Work-related illness myth is spiralling out of control

In his letter ‘Met Police right to address health issues for officers’ (Personnel Today, 1 December 2009), John Holden of the Institution of Occupational Safety and Health chants the mantra adopted by all of his ilk that “Work-related ill health is a major problem in the 21st century workplace… last year more than 2 million people suffered an illness they put down to work”.

The methodological flaw behind all such claims and statements is that they confuse people staying away from work because they claim they have a work-related illness, with people who are actually ill.

The reality is that vast numbers of people in the UK have been actively encouraged to learn the discourse of stress, depression and anxiety as a way of getting their GPs to sign them off work for weeks on end. Any HR practitioner will tell Mr Holden that in nine cases out of 10 where an employee is told they are facing any sort of disciplinary or capability procedure, they run to the doctor for a certificate saying ‘work-related stress’ and stay off work for several weeks, at the employer’s expense, as a way of avoiding or delaying proceedings. And there are thousands of others who take this medically certified time off just because they can. Then employers are guilt tripped into thinking that they should be taking more responsibility for what their employees eat and drink and how much exercise they do.

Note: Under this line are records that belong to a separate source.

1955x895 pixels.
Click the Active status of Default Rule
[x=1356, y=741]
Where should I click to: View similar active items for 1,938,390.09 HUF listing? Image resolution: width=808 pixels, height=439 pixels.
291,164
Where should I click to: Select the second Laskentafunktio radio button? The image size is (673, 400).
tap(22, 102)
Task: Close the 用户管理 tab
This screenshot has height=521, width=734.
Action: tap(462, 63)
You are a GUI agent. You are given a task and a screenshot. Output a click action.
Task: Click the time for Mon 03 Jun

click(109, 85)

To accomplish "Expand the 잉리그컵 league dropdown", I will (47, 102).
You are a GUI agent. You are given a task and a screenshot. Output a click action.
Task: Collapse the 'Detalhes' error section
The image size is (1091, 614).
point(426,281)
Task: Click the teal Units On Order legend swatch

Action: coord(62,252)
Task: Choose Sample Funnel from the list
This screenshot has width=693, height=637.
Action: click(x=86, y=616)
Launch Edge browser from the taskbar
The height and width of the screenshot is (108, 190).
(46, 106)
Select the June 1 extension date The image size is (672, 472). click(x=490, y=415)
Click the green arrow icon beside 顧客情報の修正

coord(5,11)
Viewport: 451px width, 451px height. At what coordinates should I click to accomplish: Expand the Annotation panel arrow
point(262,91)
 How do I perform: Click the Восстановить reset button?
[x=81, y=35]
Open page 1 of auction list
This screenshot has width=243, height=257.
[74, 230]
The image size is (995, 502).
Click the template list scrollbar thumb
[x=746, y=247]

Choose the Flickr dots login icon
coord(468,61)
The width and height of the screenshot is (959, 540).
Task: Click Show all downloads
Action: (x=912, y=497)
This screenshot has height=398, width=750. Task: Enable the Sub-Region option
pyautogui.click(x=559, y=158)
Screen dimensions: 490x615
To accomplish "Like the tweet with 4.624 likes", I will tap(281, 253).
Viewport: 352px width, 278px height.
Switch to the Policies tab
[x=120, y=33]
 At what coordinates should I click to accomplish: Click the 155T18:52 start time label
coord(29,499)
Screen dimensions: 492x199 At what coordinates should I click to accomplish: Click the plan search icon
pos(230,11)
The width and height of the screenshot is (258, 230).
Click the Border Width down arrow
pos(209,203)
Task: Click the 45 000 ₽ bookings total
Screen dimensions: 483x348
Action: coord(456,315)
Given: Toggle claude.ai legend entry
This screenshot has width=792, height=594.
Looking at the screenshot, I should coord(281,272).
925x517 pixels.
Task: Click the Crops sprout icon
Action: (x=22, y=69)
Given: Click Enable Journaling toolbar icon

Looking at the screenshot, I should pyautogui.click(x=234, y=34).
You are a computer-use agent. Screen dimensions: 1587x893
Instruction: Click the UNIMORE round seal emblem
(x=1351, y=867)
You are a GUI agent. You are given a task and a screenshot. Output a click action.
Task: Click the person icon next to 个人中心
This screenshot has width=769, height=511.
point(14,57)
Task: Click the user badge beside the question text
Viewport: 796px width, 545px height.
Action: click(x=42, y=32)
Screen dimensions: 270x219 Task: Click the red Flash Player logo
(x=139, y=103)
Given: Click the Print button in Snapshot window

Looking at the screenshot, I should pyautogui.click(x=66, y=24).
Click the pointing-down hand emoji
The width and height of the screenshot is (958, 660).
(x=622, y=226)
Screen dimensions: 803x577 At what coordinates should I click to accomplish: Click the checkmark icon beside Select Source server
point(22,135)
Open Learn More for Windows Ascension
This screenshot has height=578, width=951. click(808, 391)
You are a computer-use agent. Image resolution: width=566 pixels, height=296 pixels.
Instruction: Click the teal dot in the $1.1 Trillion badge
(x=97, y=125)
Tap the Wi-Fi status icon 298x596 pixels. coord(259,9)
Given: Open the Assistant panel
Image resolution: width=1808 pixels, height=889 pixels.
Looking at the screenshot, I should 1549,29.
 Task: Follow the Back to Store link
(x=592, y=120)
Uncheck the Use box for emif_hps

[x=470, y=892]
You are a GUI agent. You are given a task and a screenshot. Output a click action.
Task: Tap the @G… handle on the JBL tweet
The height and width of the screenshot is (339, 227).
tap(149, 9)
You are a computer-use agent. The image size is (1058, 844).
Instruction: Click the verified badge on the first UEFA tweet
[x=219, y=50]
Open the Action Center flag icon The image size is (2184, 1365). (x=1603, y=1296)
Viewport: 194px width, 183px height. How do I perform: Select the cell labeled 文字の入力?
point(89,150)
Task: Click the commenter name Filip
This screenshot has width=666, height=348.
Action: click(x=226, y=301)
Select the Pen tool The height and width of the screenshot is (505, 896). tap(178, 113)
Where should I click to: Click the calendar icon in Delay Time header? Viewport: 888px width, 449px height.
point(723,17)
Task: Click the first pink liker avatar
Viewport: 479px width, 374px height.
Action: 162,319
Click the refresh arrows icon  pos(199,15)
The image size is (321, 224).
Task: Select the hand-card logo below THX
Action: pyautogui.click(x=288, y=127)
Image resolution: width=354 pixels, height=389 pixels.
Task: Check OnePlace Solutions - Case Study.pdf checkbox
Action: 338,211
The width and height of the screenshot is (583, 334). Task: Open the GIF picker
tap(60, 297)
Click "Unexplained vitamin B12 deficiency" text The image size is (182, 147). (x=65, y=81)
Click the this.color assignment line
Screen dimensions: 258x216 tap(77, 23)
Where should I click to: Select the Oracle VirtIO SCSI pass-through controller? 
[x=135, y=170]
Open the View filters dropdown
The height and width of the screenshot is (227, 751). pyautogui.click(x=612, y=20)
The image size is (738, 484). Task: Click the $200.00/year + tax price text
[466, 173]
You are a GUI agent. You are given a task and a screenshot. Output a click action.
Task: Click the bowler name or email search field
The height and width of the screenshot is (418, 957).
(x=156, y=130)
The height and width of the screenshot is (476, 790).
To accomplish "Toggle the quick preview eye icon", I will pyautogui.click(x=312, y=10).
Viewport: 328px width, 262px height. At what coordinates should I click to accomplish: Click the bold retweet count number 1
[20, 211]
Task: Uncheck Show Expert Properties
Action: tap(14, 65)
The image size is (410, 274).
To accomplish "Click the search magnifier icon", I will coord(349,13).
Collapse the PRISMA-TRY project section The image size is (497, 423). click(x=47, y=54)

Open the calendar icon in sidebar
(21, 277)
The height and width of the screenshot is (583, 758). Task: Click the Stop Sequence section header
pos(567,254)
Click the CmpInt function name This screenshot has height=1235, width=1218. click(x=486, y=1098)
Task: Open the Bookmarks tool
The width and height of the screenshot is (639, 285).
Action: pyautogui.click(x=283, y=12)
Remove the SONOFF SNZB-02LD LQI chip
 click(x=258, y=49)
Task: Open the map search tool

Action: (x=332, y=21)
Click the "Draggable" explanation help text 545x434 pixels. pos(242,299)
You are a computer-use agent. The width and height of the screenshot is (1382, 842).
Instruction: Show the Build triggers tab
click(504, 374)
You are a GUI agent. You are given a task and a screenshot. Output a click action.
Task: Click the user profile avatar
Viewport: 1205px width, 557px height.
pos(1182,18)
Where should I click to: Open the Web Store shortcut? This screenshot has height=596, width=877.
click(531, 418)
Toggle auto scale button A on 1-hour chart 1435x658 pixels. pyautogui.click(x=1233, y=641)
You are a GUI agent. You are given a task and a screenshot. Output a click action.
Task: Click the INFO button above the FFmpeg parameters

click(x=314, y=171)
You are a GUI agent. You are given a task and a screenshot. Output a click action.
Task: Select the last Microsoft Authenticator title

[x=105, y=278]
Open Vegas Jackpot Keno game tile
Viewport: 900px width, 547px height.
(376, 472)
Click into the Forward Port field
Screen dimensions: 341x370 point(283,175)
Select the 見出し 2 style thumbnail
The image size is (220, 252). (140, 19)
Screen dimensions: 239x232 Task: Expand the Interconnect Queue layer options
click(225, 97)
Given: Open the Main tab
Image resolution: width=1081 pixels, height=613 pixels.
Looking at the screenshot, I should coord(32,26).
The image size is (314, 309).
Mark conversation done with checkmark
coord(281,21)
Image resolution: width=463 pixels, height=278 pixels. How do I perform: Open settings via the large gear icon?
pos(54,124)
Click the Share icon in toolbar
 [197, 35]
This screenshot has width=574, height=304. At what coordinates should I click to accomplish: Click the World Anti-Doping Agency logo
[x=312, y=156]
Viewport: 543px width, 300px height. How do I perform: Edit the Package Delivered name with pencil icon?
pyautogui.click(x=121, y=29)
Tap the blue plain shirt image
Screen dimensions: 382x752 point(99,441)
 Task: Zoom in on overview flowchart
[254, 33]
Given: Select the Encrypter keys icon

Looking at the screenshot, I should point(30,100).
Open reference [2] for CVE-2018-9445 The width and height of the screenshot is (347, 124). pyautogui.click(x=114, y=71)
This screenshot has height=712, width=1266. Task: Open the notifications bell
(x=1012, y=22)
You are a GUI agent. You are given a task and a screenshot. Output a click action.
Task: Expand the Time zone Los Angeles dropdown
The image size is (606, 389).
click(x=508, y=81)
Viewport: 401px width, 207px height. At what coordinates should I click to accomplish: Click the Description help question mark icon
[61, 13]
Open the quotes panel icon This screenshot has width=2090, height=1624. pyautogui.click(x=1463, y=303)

I agree that employers should be responsible for good management so that people want to go to work, but beyond that, the solution to reducing the 24.6 million working days being lost through absenteeism is to not buy into this ever-spiralling myth of work making people ill.

It is about having robust and consistently applied absence policies that support the genuinely sick for as long as is reasonable, while taking a zero tolerance approach to those actively being encouraged into absenteeism by the sort of rubbish pedalled by the Boorman report, the Health and Safety Executive, and the Institution of Occupational Safety and Health. Give us a break – most of us in HR are sick of hearing it.